== Segment start ==

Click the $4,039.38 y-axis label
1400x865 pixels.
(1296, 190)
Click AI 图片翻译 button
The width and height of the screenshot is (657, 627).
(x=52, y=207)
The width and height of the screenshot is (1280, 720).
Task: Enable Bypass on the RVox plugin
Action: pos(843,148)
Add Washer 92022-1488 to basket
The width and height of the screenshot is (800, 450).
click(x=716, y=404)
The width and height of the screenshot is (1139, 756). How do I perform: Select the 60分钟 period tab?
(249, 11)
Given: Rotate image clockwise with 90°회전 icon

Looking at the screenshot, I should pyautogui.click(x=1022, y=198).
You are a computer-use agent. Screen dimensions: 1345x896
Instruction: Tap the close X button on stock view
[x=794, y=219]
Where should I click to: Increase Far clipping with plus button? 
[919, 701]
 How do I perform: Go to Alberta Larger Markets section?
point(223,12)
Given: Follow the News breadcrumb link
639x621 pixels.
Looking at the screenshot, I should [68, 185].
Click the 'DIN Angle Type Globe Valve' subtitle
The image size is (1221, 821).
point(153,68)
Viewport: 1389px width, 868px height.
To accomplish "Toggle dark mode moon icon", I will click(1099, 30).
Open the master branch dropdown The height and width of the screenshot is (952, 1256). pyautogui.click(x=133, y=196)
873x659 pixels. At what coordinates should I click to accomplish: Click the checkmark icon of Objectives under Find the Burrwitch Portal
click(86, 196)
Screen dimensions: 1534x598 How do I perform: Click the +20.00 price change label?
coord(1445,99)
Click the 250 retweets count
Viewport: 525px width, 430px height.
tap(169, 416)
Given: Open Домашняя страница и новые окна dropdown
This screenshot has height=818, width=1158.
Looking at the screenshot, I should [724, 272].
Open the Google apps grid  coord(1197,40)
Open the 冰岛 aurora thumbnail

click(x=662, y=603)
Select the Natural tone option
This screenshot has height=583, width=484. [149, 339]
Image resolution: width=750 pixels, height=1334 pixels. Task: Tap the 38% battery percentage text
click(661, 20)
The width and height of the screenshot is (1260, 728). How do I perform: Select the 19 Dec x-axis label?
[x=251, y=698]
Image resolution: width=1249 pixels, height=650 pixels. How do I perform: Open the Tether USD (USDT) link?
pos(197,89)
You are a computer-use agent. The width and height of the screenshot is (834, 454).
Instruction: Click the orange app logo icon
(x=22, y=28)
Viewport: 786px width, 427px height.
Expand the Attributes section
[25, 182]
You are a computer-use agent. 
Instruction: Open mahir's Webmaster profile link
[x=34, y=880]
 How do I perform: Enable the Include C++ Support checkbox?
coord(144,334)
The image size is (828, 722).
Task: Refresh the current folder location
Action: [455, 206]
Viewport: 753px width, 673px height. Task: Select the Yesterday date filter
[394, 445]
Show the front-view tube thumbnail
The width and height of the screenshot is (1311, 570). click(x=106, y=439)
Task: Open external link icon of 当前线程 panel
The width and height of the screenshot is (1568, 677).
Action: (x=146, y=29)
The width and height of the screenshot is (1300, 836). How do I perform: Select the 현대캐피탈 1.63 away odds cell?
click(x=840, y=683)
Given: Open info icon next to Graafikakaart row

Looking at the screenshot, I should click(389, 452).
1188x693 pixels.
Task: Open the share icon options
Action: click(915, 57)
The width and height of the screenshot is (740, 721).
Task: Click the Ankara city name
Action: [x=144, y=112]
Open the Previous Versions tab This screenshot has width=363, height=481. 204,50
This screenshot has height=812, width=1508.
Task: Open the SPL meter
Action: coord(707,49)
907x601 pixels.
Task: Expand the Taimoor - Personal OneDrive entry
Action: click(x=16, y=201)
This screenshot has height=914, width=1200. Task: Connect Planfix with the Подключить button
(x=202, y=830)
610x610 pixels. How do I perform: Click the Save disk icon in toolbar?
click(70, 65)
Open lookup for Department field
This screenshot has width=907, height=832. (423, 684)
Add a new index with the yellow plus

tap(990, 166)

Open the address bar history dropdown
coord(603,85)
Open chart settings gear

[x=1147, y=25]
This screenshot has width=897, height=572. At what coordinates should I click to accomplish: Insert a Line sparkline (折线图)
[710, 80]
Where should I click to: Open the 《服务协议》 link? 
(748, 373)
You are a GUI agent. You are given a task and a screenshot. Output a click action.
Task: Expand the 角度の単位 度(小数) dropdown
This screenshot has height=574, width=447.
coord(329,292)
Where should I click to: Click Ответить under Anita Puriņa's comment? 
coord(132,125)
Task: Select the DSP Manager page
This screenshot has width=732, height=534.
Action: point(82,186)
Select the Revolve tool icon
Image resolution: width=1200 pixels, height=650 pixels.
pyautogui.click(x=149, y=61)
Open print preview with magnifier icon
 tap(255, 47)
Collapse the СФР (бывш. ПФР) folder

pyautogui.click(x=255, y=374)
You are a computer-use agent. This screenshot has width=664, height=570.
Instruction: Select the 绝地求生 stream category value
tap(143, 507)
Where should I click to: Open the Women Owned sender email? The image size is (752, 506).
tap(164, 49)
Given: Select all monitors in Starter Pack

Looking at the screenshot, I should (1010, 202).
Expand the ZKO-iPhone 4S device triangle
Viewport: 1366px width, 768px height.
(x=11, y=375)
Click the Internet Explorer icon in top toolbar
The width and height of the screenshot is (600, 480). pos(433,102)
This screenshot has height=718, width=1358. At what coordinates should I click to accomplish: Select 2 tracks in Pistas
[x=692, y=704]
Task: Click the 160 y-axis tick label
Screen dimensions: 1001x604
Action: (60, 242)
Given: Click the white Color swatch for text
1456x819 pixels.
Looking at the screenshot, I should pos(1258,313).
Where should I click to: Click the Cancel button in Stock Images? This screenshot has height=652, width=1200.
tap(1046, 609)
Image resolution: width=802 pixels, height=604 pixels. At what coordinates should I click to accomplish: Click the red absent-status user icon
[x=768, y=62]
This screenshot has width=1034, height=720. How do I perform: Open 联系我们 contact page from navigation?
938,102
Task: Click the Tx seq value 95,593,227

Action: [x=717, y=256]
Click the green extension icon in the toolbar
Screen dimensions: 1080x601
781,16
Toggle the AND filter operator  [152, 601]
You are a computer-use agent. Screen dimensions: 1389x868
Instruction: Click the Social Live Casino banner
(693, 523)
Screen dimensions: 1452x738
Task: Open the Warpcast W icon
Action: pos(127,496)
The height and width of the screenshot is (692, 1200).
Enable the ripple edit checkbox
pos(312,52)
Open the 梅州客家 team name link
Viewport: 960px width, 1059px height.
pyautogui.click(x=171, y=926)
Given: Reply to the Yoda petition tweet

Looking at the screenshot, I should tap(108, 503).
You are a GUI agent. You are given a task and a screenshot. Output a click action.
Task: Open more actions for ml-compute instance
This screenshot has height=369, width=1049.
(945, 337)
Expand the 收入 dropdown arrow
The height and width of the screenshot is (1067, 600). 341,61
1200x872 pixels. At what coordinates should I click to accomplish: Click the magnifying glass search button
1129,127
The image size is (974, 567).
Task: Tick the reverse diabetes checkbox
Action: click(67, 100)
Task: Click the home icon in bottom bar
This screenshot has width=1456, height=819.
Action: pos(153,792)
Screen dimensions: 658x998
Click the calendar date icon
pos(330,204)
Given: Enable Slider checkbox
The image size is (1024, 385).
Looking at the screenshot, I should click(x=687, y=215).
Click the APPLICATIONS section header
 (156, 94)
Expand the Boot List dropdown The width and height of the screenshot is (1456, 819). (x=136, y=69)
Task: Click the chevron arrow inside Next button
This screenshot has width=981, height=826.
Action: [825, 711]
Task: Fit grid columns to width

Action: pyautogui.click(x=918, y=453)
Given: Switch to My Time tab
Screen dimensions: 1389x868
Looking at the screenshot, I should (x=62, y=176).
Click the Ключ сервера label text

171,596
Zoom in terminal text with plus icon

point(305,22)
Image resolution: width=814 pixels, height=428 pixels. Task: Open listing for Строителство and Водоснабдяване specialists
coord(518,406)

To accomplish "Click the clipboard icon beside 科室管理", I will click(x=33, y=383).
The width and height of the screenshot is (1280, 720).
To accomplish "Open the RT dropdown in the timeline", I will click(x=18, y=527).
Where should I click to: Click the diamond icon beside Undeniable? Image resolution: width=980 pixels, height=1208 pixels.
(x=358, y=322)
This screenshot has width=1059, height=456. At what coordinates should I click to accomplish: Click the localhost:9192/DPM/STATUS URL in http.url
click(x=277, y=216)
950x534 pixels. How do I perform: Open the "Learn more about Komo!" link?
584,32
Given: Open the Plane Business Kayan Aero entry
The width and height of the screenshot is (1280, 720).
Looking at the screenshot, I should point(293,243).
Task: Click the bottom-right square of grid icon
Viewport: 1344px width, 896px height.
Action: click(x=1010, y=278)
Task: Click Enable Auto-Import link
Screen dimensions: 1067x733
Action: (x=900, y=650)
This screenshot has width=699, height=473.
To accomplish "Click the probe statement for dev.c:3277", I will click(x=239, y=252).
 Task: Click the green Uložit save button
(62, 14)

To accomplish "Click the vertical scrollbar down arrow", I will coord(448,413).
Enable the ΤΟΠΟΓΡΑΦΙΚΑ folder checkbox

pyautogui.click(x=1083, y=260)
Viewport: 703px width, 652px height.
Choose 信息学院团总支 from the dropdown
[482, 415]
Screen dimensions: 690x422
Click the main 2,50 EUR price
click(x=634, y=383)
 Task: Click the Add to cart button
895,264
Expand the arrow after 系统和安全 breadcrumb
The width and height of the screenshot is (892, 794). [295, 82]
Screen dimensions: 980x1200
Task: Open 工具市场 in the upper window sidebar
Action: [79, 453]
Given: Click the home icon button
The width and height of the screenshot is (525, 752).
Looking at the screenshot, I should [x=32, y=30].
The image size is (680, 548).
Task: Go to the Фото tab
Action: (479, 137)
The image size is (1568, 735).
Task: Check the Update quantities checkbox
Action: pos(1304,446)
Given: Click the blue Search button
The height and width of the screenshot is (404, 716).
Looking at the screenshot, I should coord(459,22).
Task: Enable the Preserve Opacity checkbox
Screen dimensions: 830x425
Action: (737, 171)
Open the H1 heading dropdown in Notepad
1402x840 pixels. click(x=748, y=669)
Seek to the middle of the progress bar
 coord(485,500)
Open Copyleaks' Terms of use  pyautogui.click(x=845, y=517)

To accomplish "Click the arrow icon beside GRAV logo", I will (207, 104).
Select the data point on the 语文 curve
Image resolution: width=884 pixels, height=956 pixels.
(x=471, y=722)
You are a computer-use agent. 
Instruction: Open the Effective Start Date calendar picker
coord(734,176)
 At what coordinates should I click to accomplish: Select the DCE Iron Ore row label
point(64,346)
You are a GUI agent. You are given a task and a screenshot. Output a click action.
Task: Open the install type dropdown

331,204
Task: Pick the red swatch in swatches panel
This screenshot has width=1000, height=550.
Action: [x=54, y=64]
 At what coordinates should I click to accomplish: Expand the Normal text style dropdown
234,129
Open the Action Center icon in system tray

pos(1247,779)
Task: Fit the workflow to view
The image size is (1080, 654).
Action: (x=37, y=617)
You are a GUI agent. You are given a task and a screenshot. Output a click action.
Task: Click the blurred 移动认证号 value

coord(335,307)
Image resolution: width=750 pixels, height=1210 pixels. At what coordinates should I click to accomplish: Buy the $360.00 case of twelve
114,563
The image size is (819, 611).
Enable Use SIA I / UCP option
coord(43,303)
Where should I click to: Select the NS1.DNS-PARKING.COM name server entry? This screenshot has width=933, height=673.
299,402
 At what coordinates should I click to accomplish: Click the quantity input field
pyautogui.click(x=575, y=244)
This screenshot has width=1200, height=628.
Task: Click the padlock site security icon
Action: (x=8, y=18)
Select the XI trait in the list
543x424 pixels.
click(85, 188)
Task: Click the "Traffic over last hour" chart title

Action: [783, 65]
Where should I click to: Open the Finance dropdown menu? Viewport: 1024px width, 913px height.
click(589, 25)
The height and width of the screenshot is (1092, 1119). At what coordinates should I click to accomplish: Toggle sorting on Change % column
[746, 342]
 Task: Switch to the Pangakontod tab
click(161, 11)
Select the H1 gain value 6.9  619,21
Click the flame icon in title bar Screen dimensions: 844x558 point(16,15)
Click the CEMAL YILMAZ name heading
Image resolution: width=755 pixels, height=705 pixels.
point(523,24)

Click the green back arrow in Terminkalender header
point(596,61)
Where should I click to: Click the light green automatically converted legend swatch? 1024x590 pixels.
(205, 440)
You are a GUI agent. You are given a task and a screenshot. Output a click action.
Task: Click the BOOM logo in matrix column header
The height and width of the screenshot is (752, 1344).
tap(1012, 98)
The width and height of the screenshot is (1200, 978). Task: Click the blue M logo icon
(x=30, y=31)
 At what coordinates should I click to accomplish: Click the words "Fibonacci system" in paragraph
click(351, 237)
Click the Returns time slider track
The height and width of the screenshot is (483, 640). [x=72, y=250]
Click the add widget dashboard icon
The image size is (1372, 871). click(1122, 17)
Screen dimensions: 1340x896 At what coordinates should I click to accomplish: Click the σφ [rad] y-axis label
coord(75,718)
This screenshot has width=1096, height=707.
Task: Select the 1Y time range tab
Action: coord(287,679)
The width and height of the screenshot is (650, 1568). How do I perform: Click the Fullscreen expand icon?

== Segment end ==

=== WHAT TO PRODUCE ===
Look in the material above for the line with "Screen dimensions: 690x422" and the line with "Given: Click the home icon button", and transcribe exactly those lines and all lines between them, nothing more.

=== REPLY ===
Screen dimensions: 690x422
Click the main 2,50 EUR price
click(x=634, y=383)
 Task: Click the Add to cart button
895,264
Expand the arrow after 系统和安全 breadcrumb
The width and height of the screenshot is (892, 794). [295, 82]
Screen dimensions: 980x1200
Task: Open 工具市场 in the upper window sidebar
Action: [79, 453]
Given: Click the home icon button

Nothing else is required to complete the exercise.